Book Review: The Bench, the Bar and the Bizzare
Book Review: The Bench, the Bar and the Bizzare

The strongest portions of the book are where the humour and institutional critique merge seamlessly. The anecdotes stop becoming mere curiosities and start revealing something larger about legal culture itself - its hierarchies, insecurities, rituals and cultivated pomposity.

The chapters dealing with courtroom decorum move beyond gowns and etiquette and into questions of symbolism and authority. Mehta understands that legal dress codes and ceremonial etiquette are not really about clothing. They are about performance, symbolism and authority.

Similarly, the chapter dealing with artificial intelligence and fake citations captures the modern legal profession with uncomfortable accuracy: lawyers cautiously experimenting with technology they only half trust while courts struggle to decide whether efficiency and hallucination should really arrive in the same package.  

The book moves through disciplinary proceedings, judicial opinions, courtroom transcripts and obscure legal episodes across jurisdictions without sounding weighed down by research. One gets the sense that Mehta genuinely enjoyed excavating these stories from law reports and institutional archives.

Importantly, the book does not descend into bitterness. Many books about the legal profession either romanticise judges into philosopher-kings or treat the institution as irredeemably broken. Mehta does neither. He clearly enjoys exposing absurdity, but there is no sense of contempt for the institution itself. If anything, the criticism comes from someone who still believes that courts matter and, therefore, expects them to behave better.

Many books about the legal profession either romanticise judges into philosopher-kings or treat the institution as irredeemably broken. Mehta does neither.

The prose is conversational and uncluttered. Even the legal discussions remain accessible to non-lawyers because the book avoids turning complexity into performance. There is very little academic self-importance here, which is perhaps why it remains readable even when the subject matter becomes technical.

By the end of The Bench, the Bar, and the Bizarre, one is left with the feeling that the legal profession is not quite the majestic constitutional cathedral lawyers sometimes project outwardly. It is far stranger, far more theatrical, occasionally ridiculous and populated by human beings carrying ego, brilliance, fatigue, insecurity, wit and vanity in unequal proportions.

Which is perhaps exactly why books like this work. They remind lawyers to laugh at their profession before they get lost in its absurdity.

## DATA EXTRACT

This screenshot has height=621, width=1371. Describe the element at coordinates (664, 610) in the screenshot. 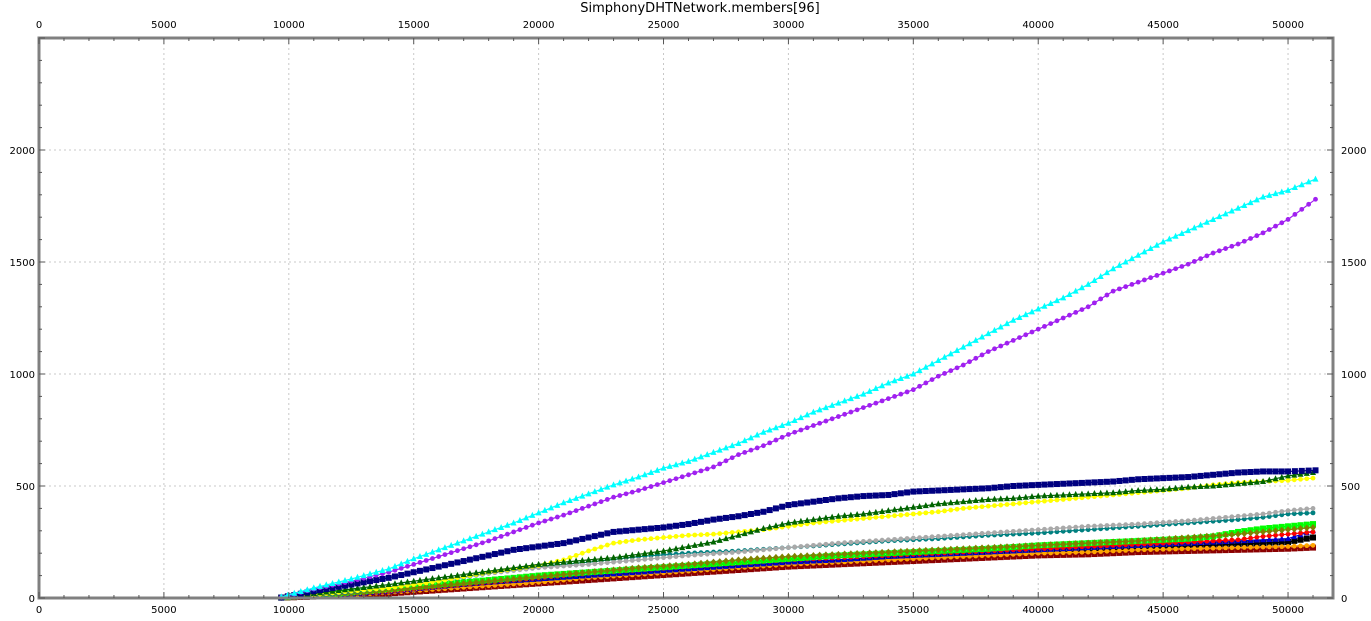

I see `x-tick-label-bottom: 25000` at that location.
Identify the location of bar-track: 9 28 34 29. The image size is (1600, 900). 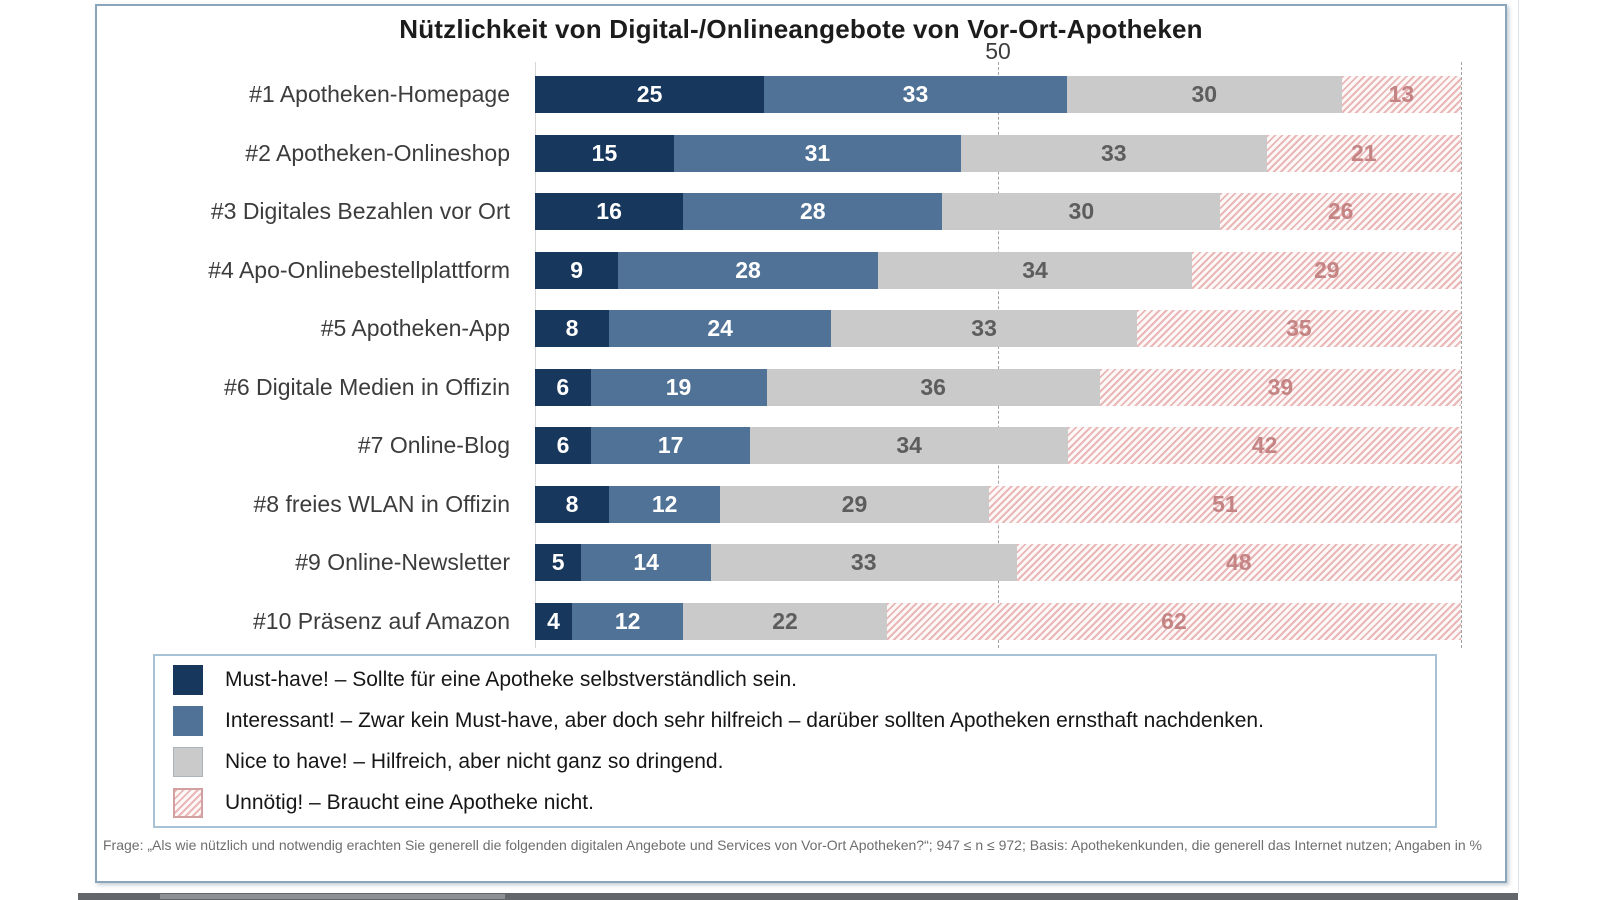
(998, 270).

## ACTIVITY 1
Decide whether each statement (a), (b) and (c) agrees with the book review. Answer yes or no for each, and quote the words of the review that settle it.
(a) The review finds that Mehta shows contempt for the legal institution itself.
(b) The review states that the legal discussions in the book remain accessible to non-lawyers.
(c) The review describes the book's prose as dense and academic.
## ACTIVITY 2
Using the book review, answer each question briefly.
(a) According to the review, what are legal dress codes and ceremonial etiquette really about?
(b) From what sources does the reviewer sense that Mehta excavated the book's stories?
(c) What does the review say books like this remind lawyers to do?
## ACTIVITY 3
List every quality that the book review names after the words "populated by human beings carrying".
Nothing in the listing is required to complete any of the work here.

## SOLUTION 1
(a) No: "there is no sense of contempt for the institution itself."
(b) Yes: "Even the legal discussions remain accessible to non-lawyers"
(c) No: "The prose is conversational and uncluttered."

## SOLUTION 2
(a) Performance, symbolism and authority.
(b) Law reports and institutional archives.
(c) To laugh at their profession before they get lost in its absurdity.

## SOLUTION 3
Ego, brilliance, fatigue, insecurity, wit, vanity.